BramVanroy commented 1 year ago

System Info

transformers version: 4.33.1
Platform: Linux-5.14.0-284.25.1.el9_2.x86_64-x86_64-with-glibc2.34
Python version: 3.11.4
Huggingface_hub version: 0.16.4
Safetensors version: 0.3.1
Accelerate version: 0.22.0
Accelerate config: not found
PyTorch version (GPU?): 2.0.1+cu117 (True)

Who can help?

@ArthurZucker and @younesbelkada and @gante

Information

[ ] The official example scripts
[ ] My own modified scripts

Tasks

[ ] An officially supported task in the examples folder (such as GLUE/SQuAD, ...)
[ ] My own task or dataset (give details below)

Reproduction

import time

from transformers import AutoTokenizer, AutoModelForSeq2SeqLM, GenerationConfig

if __name__ == "__main__":
    timings = {}

    for model_name in ("facebook/mbart-large-50-many-to-one-mmt", "google/umt5-small"):
        model = AutoModelForSeq2SeqLM.from_pretrained(model_name, device_map={"": "cuda"})
        print(model_name, model.num_parameters())
        # google/umt5-small                        306601984
        # facebook/mbart-large-50-many-to-one-mmt 1122990080
        tokenizer = AutoTokenizer.from_pretrained(model_name)
        gen_config = GenerationConfig.from_pretrained(
            model_name,
            max_new_tokens=200,
            max_length=None,
            num_beams=1,
        )
        text = "I would really like to eat some cookies now."
        if "t5" in model_name:
            text = f"translate English to Dutch: {text}"

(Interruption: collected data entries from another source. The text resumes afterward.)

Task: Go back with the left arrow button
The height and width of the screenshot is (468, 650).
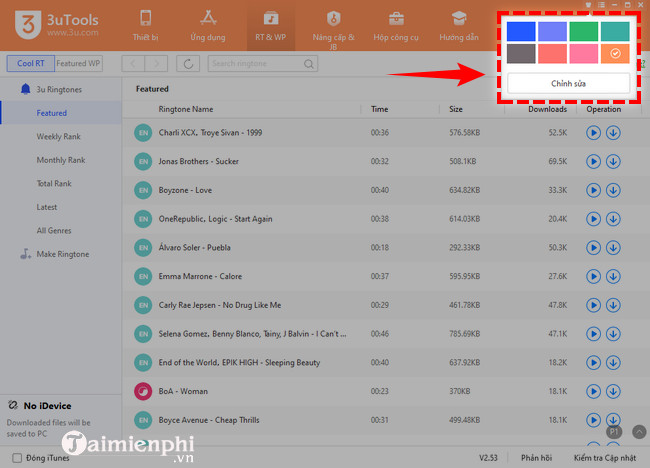Action: [133, 64]
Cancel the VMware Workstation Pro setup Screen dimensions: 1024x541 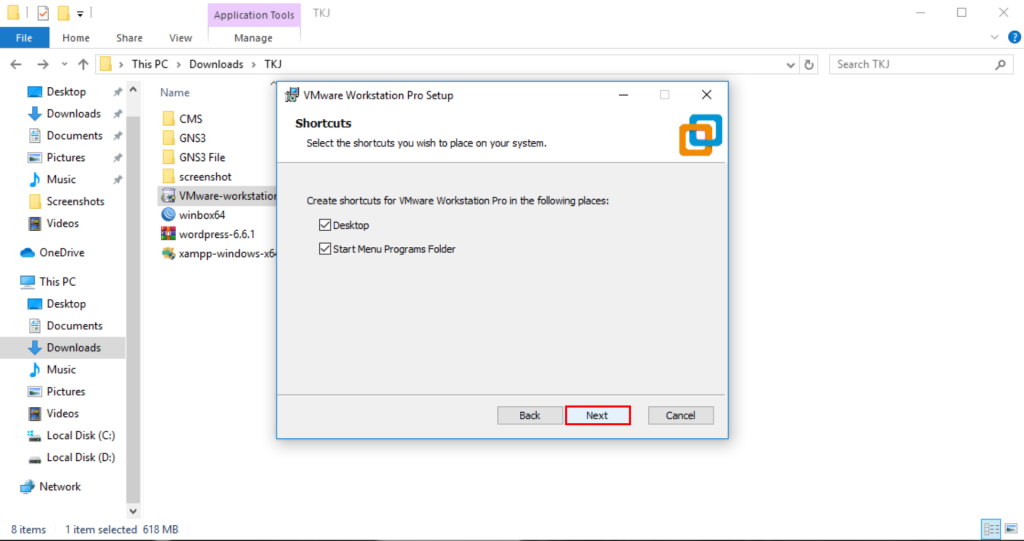[x=680, y=415]
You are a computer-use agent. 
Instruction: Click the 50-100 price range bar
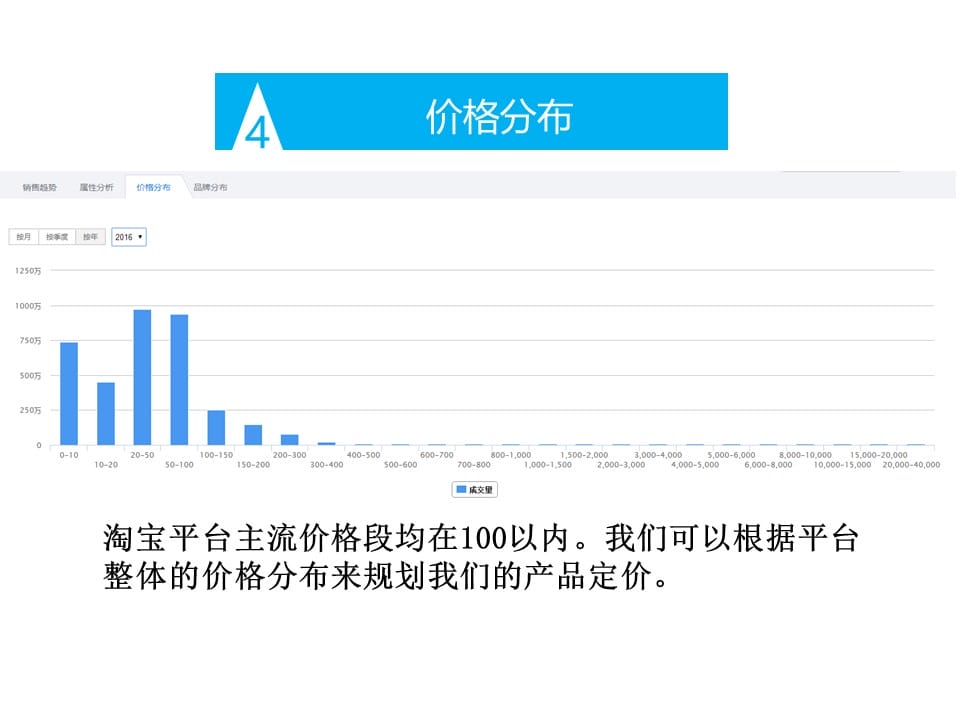[180, 380]
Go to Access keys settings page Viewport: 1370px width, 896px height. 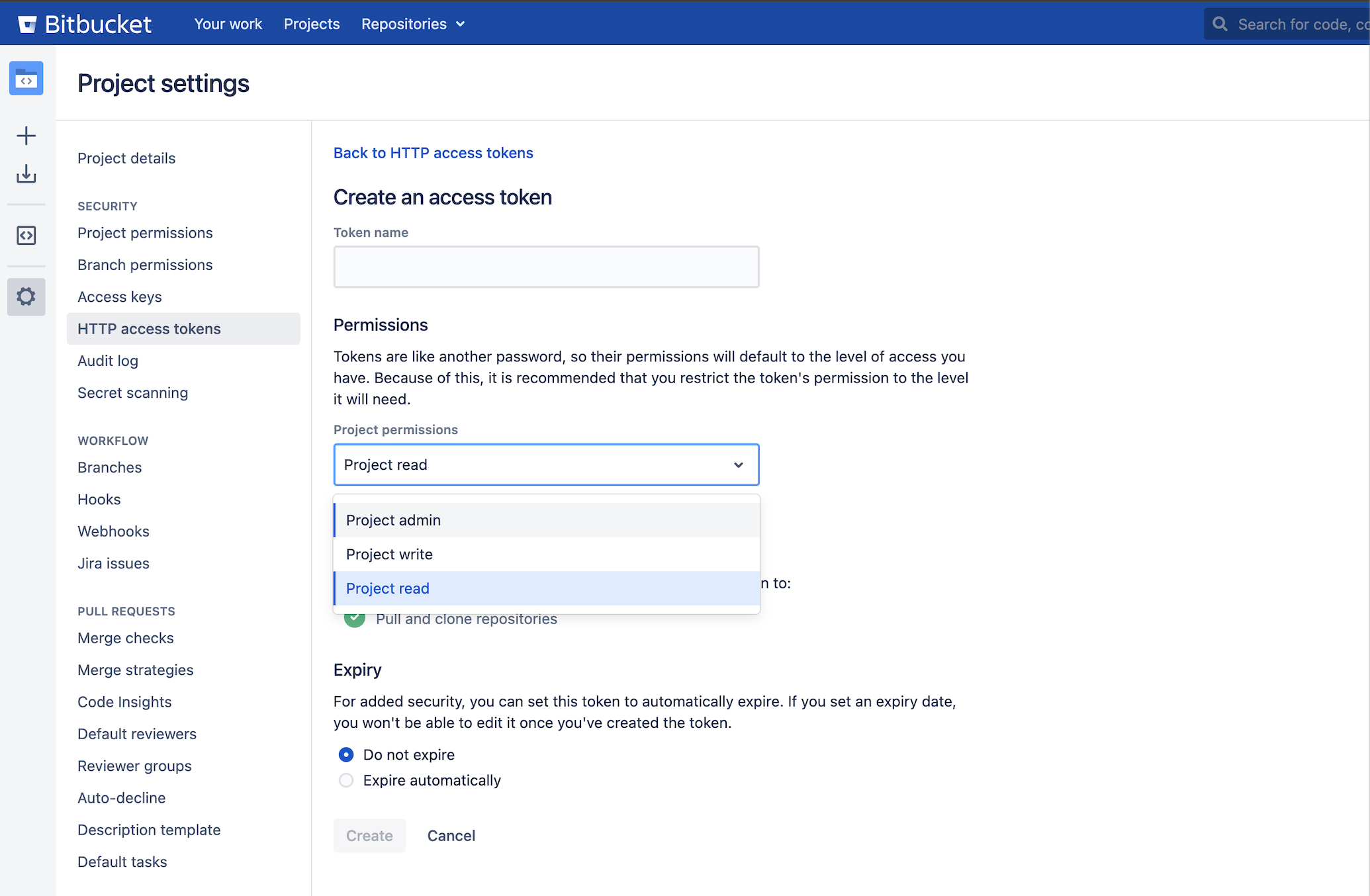pos(120,297)
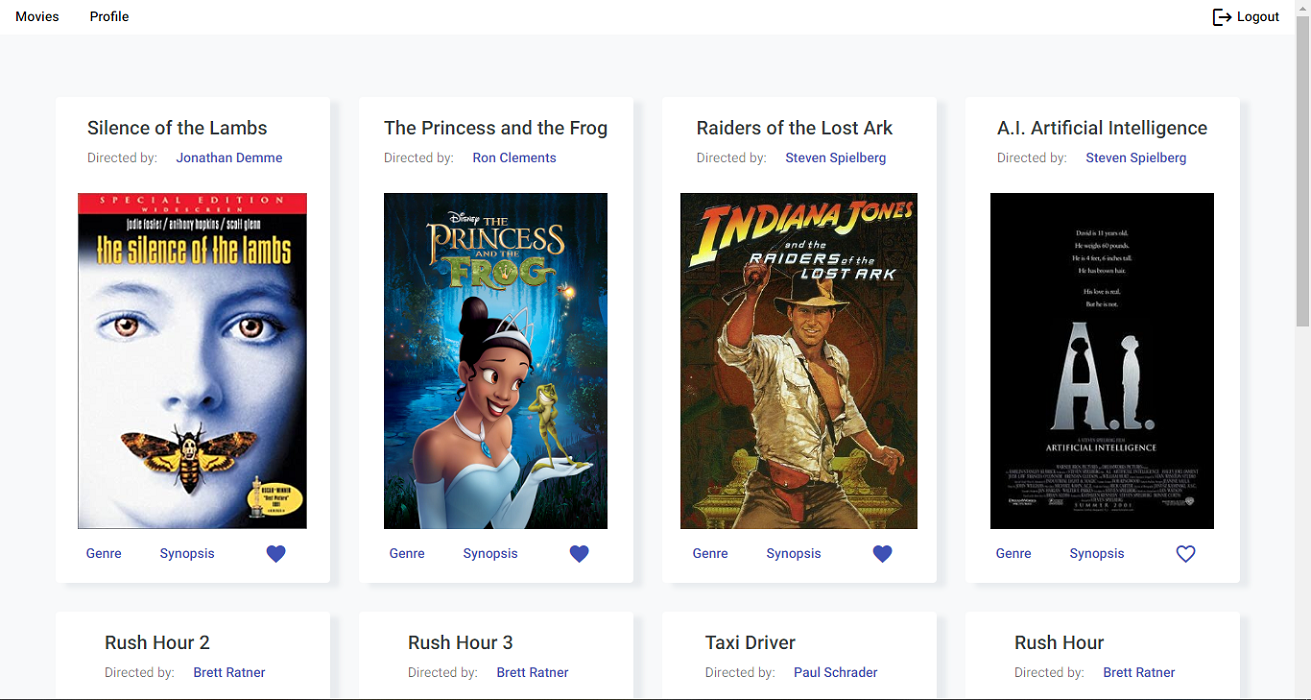Screen dimensions: 1311x700
Task: Open the Movies menu item
Action: pyautogui.click(x=37, y=17)
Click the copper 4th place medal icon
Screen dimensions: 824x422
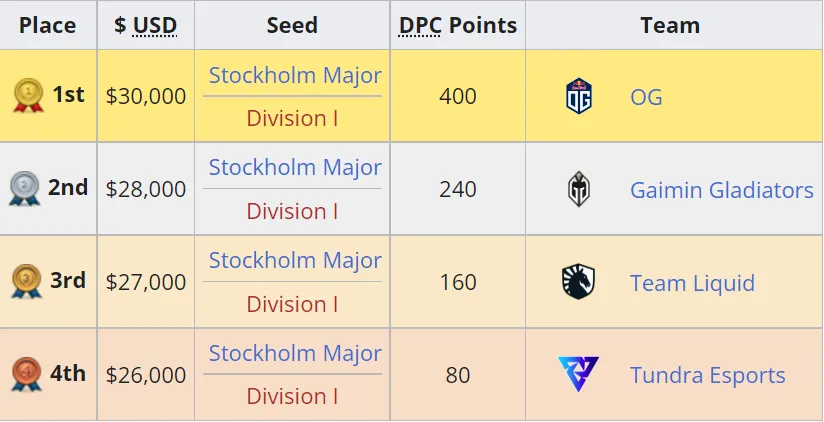tap(26, 374)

        encoded = tokenizer(text, return_tensors="pt")
        encoded = {k: v.to(model.device) for k, v in encoded.items()}
        start_time = time.perf_counter_ns()
        for _ in range(100):
            _ = model.generate(**encoded, generation_config=gen_config)

        timings[model_name] = time.perf_counter_ns() - start_time

    for model_name, timings in timings.items():
        print(f"Generation duration for {model_name.split('/')[1]}:\t{timings}")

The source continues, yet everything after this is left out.